Answer
If you need to guarantee operation within these ranges, then yes. (Assuming the 0.001 Hz is a typo and meant 0.1 Hz.)
Stochastic Modelling
That "1ppm" is typically a "condensed" number, e.g. the observed maximum over 24h of oscillations, or can be found as integral of phase noise power, which is often given in an oscillator's datasheet. Typically, small frequency errors are more likely than large ones.
It might make sense to model your system probabilistically: Your frequency errors in receiver and transmitter, $X_{RX}$ and $X_{TX}$ are independent and will have a probability density function $f_{X_{RX}}(x)$ and $f_{X_{TX}}(x)$, respectively.

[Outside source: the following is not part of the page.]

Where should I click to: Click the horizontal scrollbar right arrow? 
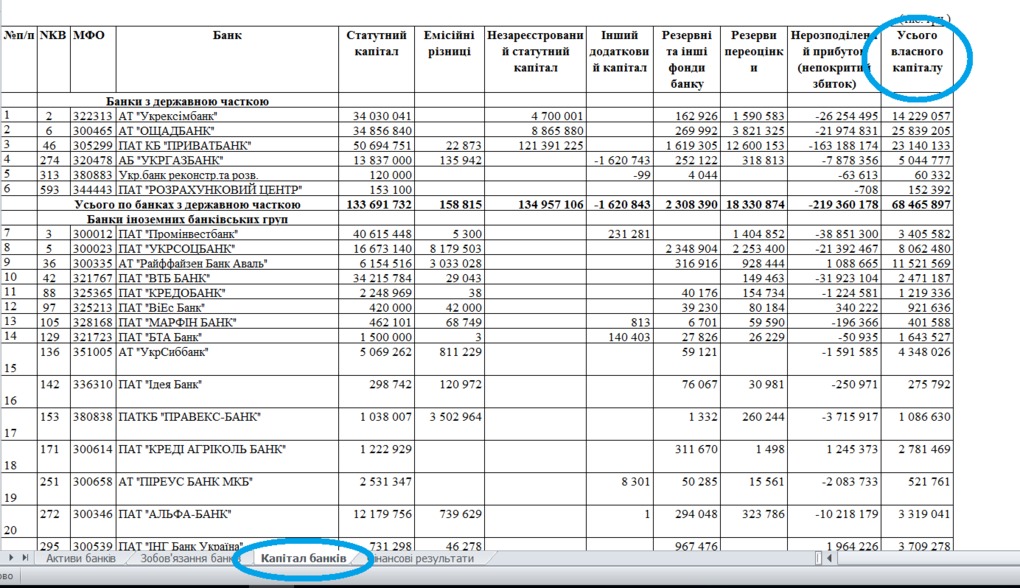[x=1013, y=558]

So, the probability density function for the difference $\Delta=X_{TX}-X_{RX}$ is given by $f_\Delta(\delta) = f_{X_{TX}}(x)*f_{X_{TX}}(-x)$, $*$ being the convolution operator.
This will allow you to define something like "in x % of cases, it should work, so I only need to account for a range of at most this and that in frequency error".
For example: This makes a lot of sense, since frequency synchronization is not the only thing that can fail in a receiver; if your channel has a 0.1% chance of simply being too noisy, then building a PLL loop filter that is wide enough to work for 99.99996% of cases doesn't make much sense, and you should probably rather reduce your loop filter bandwidth to make the receiver's phase recovery less sensitive to noise.